If both: religion and animal liberation could be connected in specific points, would we not have to worry that Animal Rights/Liberation and environmental protection again would only have to be contingent/conditional ethical concerns, and that through making compromises or through the combination of animal rights ethics and anthropocentric religion, we would again miss out on the desired fundamental shift in thinking?
In other words: Is it a legitimate fear that in a society, that is ethically and morally strongly influenced by religion, no really new and just perspectives and politics “beyond Homo sapiens” can be evolved?
And connected to this: Does a strongly biologistically assigned field (that is: all the subjects that evolve around nonhuman animals and their natural habitat/the environment) even require a fundamental shift in its ethical, social and political variables?
Can: Well, evolution is a continuous phenomenon. I cannot imagine how the animal liberation movement will be in a hundred years. Even in the past century, we have read an insane amount of good and original ideas supplemented with exciting revolutionary practices. I don’t see any reason why we would consume all future possibilities.
7. A utopia?
Could an anthropocentric religion be stretched and modified so far in its interpretation, that for example, the human alone wouldn’t have a privilege of being an “image of God”, but that instead the entire world would represent a value that needs to be equally merited with the highest respect and reverence? Would religion even be able to maintain its own meaning, in their ability to create a form of exclusive or/and exceptional identity, if it didn’t have these hierarchical views on worldly existence?
Can: Of course. Many different interpretation of each major religion (including Islam and Buddhism) has this taste. Heteredox Islam provides quite interesting and cool examples on this for instance where every organism is seen as a reflection of god’s good.
8. Physical instincts vs. abstract mind?
With nonhuman animals we define sentience as the decisive and main criterion (in the secular and scientific context) to qualify the meaning and value of their lives in the world. These qualifiers are solely based on the biological constitution of a being and on our understanding of the biological traits.
In the great Abrahamic religions the meaning of live depends on God’s decrees and on the concept of “sin”. The notions of right and wrong, value and non-value, are measured against the parameter “God”.

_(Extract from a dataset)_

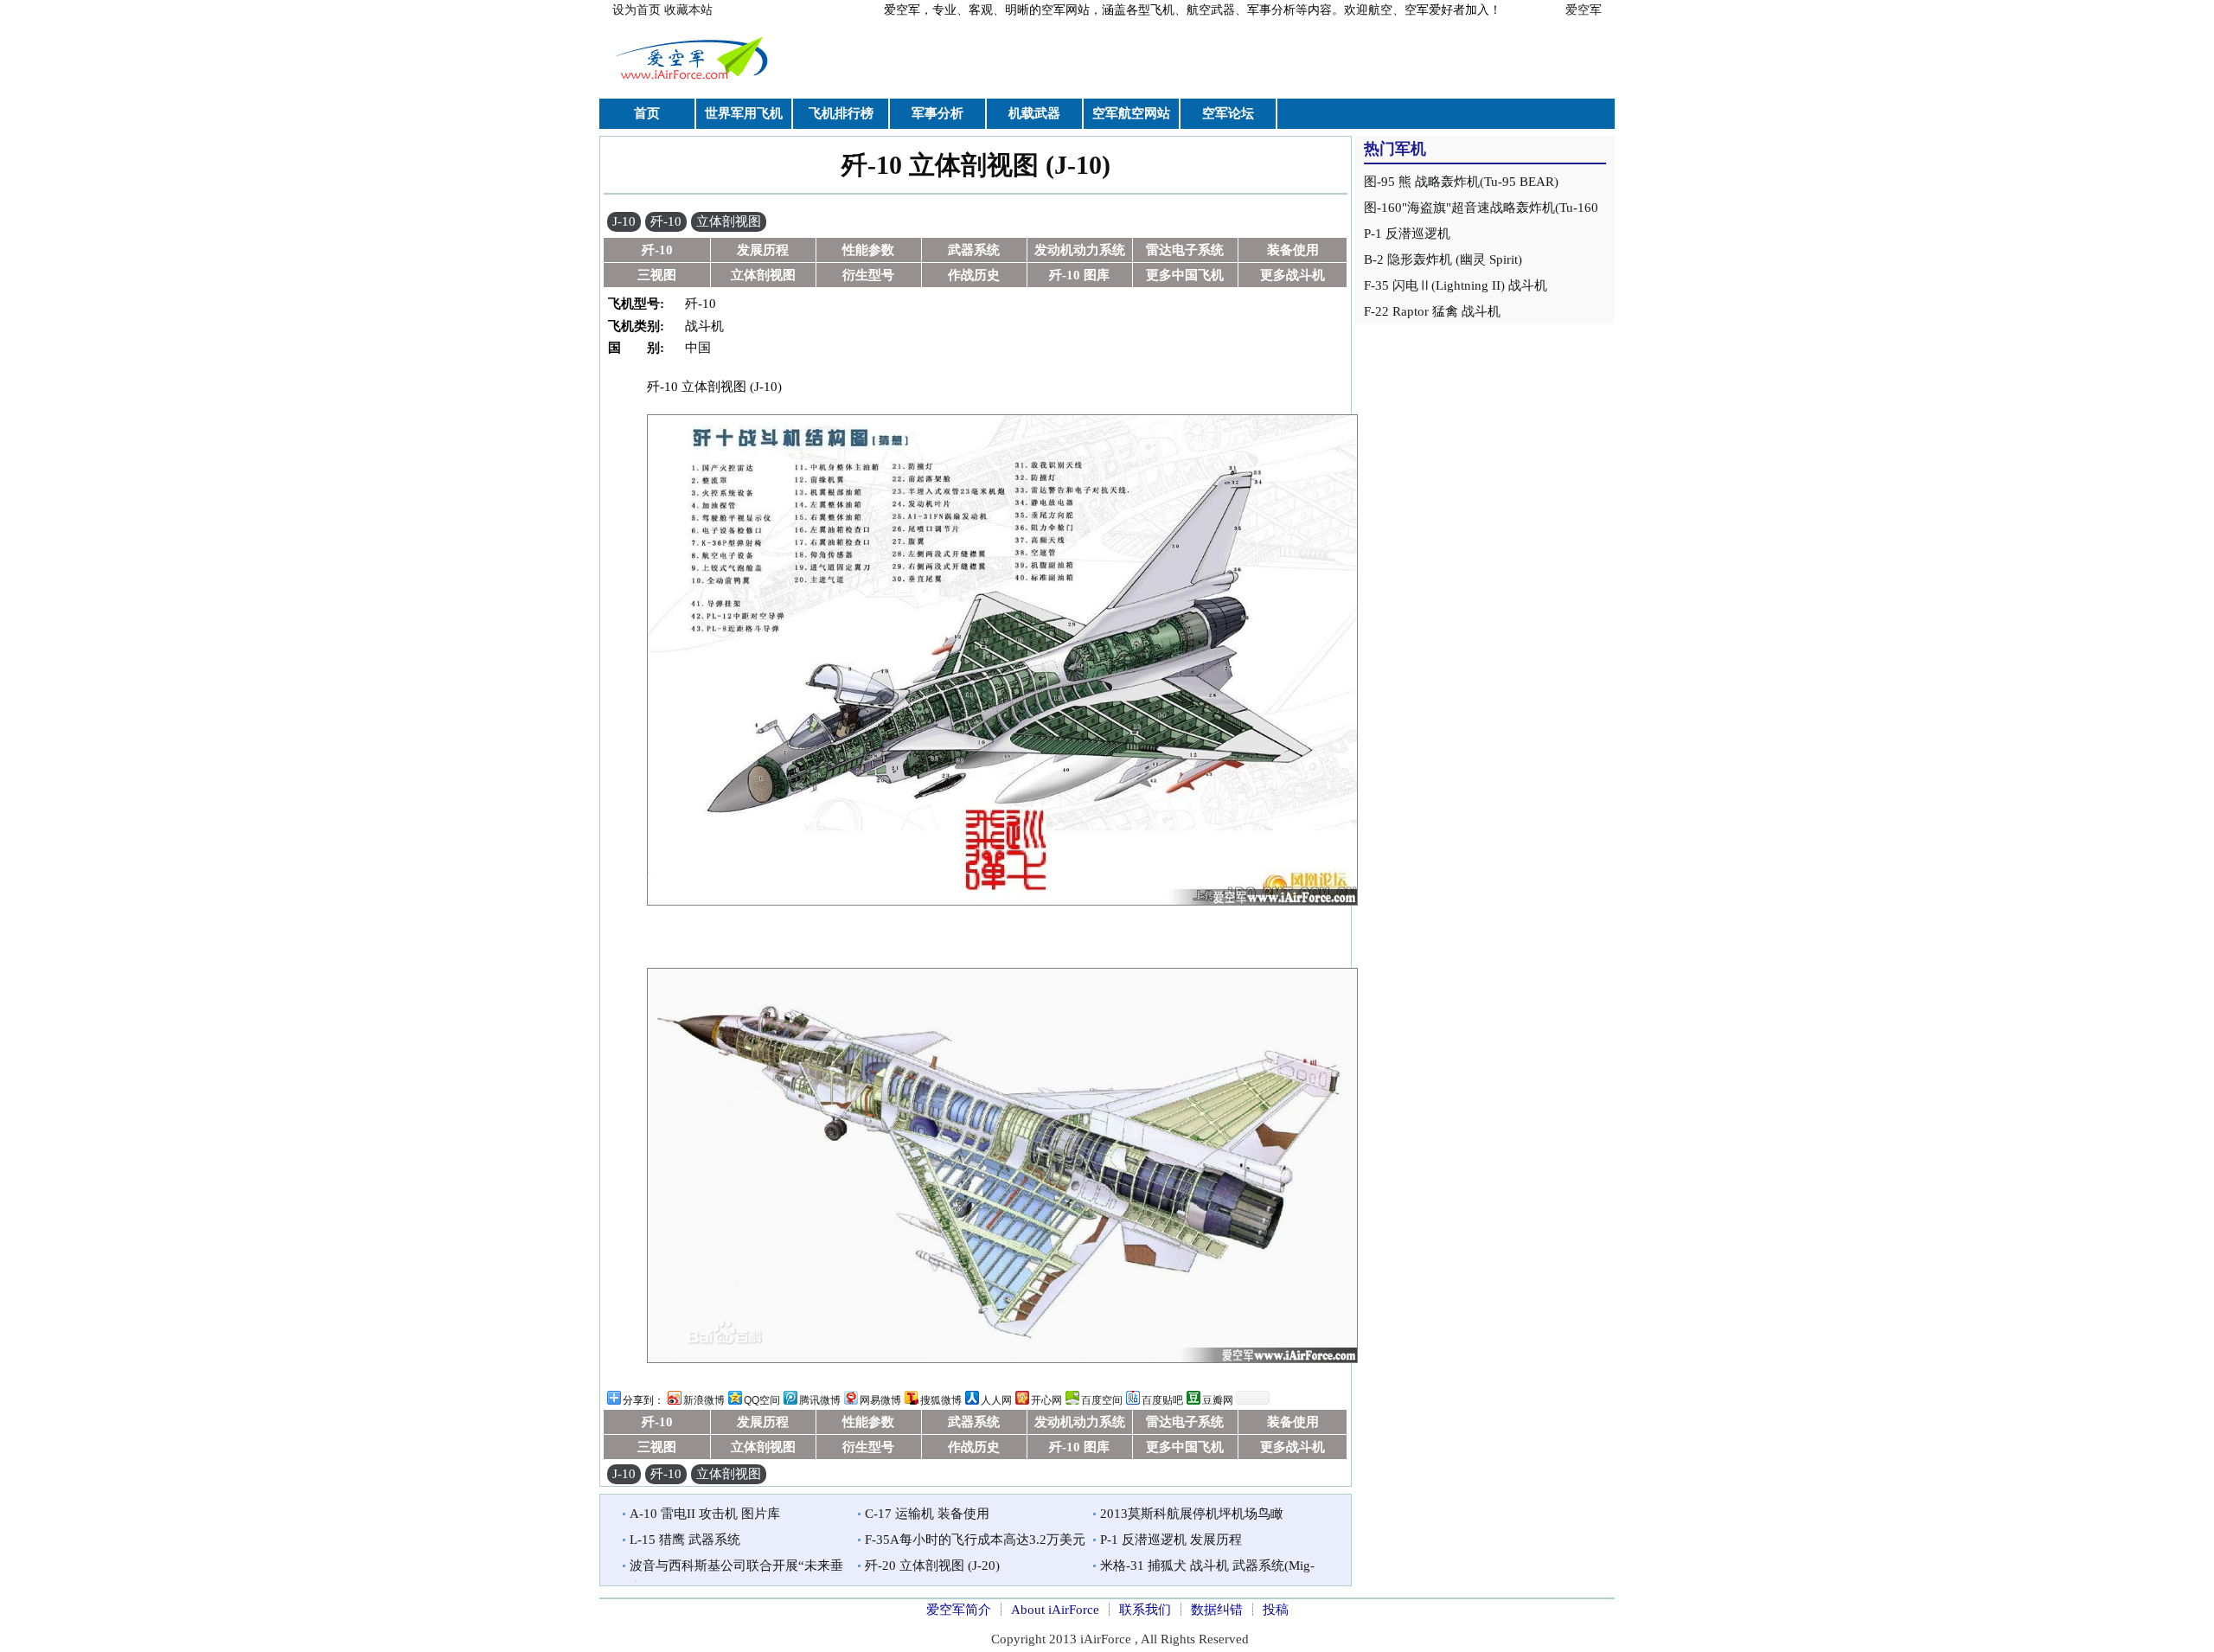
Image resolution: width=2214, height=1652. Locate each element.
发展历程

So, on the secular, scientific plane we have the biological sentience of animality on the one hand, and on the other hand we have an abstract human framework of mind and belief in the religious view of “Man”. Aren’t such separations between sentience and mind perhaps the very point, that keeps the hierarchies and distinctions, that we deal with in speciesism, arbitrarily alive? Isn’t “feeling” also “mind”? The concepts of “Nature” and “God” thus create a dichotomy between a devalued bodily physicality and a God that is the upvalued mind of non-earthen-being. Is the reductionary and narrow concept of “instinct”, i.e. that the animal body should exclusively be ascribed sentience, but not vital mind and spirit, not the necessary conclusion of a religious past, which had already pinned down nonhuman animals as the despised nature-physique of a mindless and non-intelligent earthenly existence?
Can: These are very difficult questions to answer in one paragraph. There are examples for each cases ranging from Spinoza to Averroes, from Abelard to Siddharta. However, the Cartesian approach to animals has been refuted countless times, thus the philosophy adopted a broader and more scientifically oriented approach.
Thank you so much for helping us out with these questions Can!
Can: Thank you for these difficult questions :)
All links have been last accessed on: Oct 12th 2014.
Note: The German translation of this interview will later be published in TIERAUTONOMIE.